WHAT THIS TASK INVOLVES:
Output every record exactly, apart from its images.

[Stored data entries]
Segment Open

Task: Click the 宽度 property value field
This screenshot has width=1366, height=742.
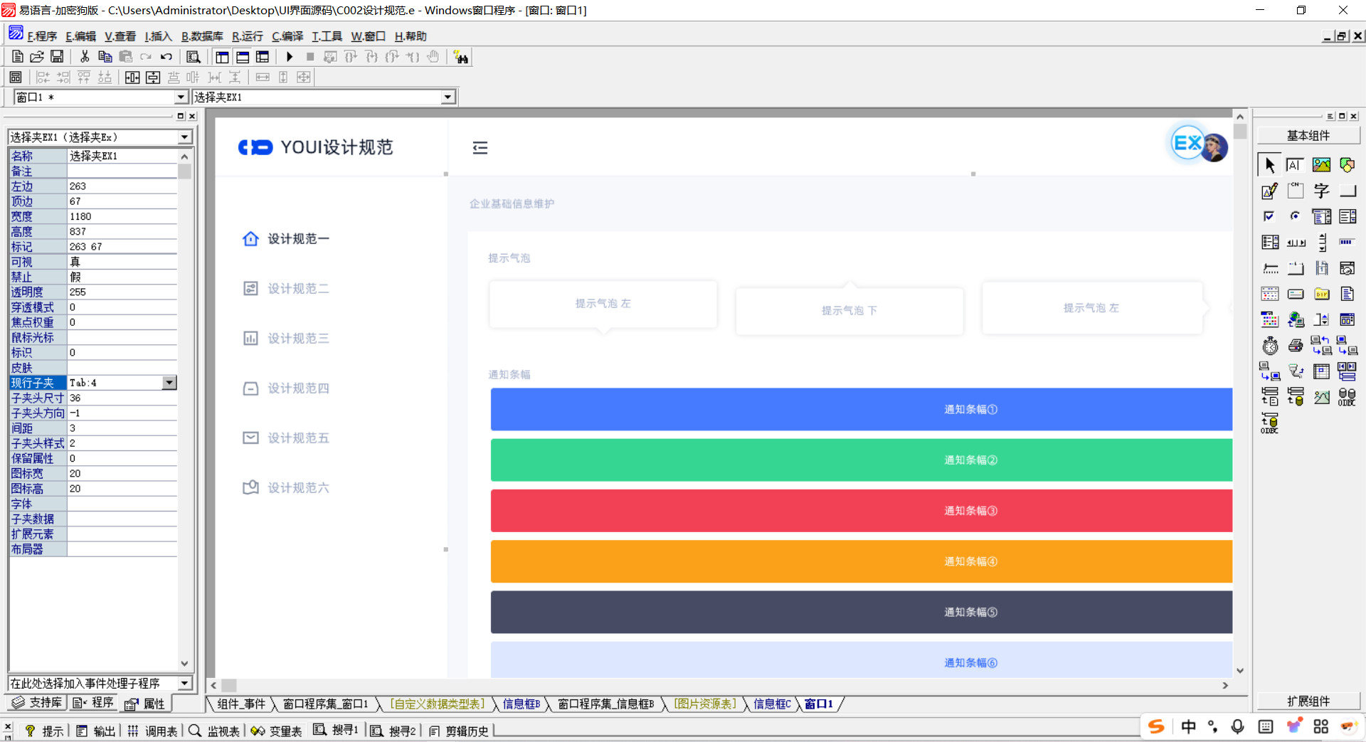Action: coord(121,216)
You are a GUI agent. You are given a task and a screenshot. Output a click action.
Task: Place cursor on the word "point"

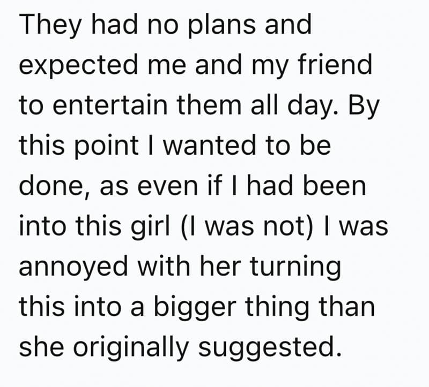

Segment Closed

RESULT:
Task: Click the 宽度 property value field
This screenshot has width=1366, height=742.
Action: coord(121,216)
You are a GUI agent. You are given a task and a screenshot. Output a click action.
Task: Place cursor on the word "point"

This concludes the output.